- [Instruction 1]: In the passage on modeled and measured pore pressures in borehole CVM6, why do the modeled values not show the drop that the measured values show from 1995 onward?
- [Instruction 2]: Reproduce the part of the records that opens with the line containing "Where should I click to: Expand" and runs through the end of the records.

- [Text provided]:
↓
Figure 8 shows the simulated (blue lines) and measured (black lines) pore pressures at different levels in borehole CVM6 for the period 1991–1997, based on the recharge time series imported into the model (see Fig. 3 for location of CVM6). The drop in measured pore pressures from 1995 onward is related to the construction of the drainage adit; the drainage adit is not included in the model simulation and therefore is not reflected in the modeled pore pressures. Modeled pore pressures match reasonably well with the measured values, especially close to the basal sliding zone where modeled pore pressures approach 2–2.5 MPa (Figs. 8, 9a).

Fig. 8
figure 8

Imposed recharge and simulated (blue lines) and measured (black lines) pore pressures as a function of time for borehole CVM6. Superimposed gray intervals indicate periods of pressure fluctuation. The location of borehole CVM6 is shown in Fig. 3

Full size image
Fig. 9
figure 9

a Simulated pore pressures field across the base of the landslide during the hydraulic loading period of Fall 1993 (see Fig. 8). b Simulated pore-pressure variation between the high and low pore pressures (peak-to-peak amplitude), close to the base of the landslide between the hydraulic loading periods of Fall 1993 and Winter 1993–1994

Full size image

The gray bands superimposed on Fig. 8 highlight periods of high simulated pore pressures. These can be compared to periods of low pore pressure, which appear as white bands. Figures 8 and 9b show that the pore-pressure variation between these (peak-to-peak amplitude or fluctuation) is highest near the basal sliding zone with values varying by 0.25–0.5 MPa. This is in reasonable agreement with observed peak-to-peak amplitudes (Fig. 8). Two fluctuations per year can be observed, corresponding to periods of spring snowmelt and autumn rains. As previously noted, the model is only recharged from its surface, which explains the rapid response of simulated pressures to recharge and the model’s limited capacity to reproduce the response lag between recharge and increasing pressure. The time lag between measured and modeled pore pressures is indicated by an arrow in Fig. 8.

The simulated results were obtained with the hydrodynamic parameters presented in Table 3. These values are in line with measured data in Table 2 by Bonzanigo (1999). The hydraulic conductivity obtained for the deep aquifer matches the highest value measured in borehole CVM7, but remains low compared to values measured in borehole CVM4. The modeled pore pressures cover a period of 50 years (1961–2011) and constitute the basis of the hydromechanical analysis.
↑
- [Material for this task]:
↓
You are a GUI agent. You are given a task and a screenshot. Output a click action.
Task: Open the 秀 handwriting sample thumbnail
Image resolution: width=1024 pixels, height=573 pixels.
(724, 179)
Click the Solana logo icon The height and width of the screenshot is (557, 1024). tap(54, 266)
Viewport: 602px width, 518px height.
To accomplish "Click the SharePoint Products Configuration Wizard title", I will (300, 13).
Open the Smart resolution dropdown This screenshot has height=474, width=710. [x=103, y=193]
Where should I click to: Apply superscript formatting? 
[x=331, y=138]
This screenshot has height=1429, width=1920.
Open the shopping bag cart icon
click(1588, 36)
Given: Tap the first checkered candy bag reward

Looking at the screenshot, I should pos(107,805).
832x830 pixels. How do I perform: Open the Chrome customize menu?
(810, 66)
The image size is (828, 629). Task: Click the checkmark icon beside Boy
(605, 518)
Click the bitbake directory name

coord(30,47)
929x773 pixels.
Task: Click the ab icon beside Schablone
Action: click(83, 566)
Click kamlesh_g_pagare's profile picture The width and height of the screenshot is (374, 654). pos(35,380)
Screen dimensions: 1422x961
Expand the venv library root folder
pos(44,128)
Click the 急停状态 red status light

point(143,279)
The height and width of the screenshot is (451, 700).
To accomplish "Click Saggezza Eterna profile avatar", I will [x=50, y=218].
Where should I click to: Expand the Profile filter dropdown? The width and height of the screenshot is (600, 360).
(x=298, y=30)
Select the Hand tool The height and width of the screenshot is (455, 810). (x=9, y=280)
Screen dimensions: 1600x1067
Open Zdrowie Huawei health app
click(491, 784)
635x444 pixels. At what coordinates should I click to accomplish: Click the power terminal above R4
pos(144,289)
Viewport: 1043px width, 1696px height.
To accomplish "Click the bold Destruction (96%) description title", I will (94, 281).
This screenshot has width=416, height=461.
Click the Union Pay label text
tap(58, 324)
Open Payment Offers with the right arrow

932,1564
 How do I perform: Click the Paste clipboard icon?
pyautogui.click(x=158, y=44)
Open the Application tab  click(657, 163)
↑
- [Final answer 1]: The drop in measured pore pressures from 1995 onward comes from the construction of the drainage adit. The drainage adit is not included in the model simulation, so the modeled pore pressures do not reflect it.

- [Final answer 2]:
Where should I click to: Expand the Profile filter dropdown? The width and height of the screenshot is (600, 360).
(x=298, y=30)
Select the Hand tool The height and width of the screenshot is (455, 810). (x=9, y=280)
Screen dimensions: 1600x1067
Open Zdrowie Huawei health app
click(491, 784)
635x444 pixels. At what coordinates should I click to accomplish: Click the power terminal above R4
pos(144,289)
Viewport: 1043px width, 1696px height.
To accomplish "Click the bold Destruction (96%) description title", I will (94, 281).
This screenshot has width=416, height=461.
Click the Union Pay label text
tap(58, 324)
Open Payment Offers with the right arrow

932,1564
 How do I perform: Click the Paste clipboard icon?
pyautogui.click(x=158, y=44)
Open the Application tab  click(657, 163)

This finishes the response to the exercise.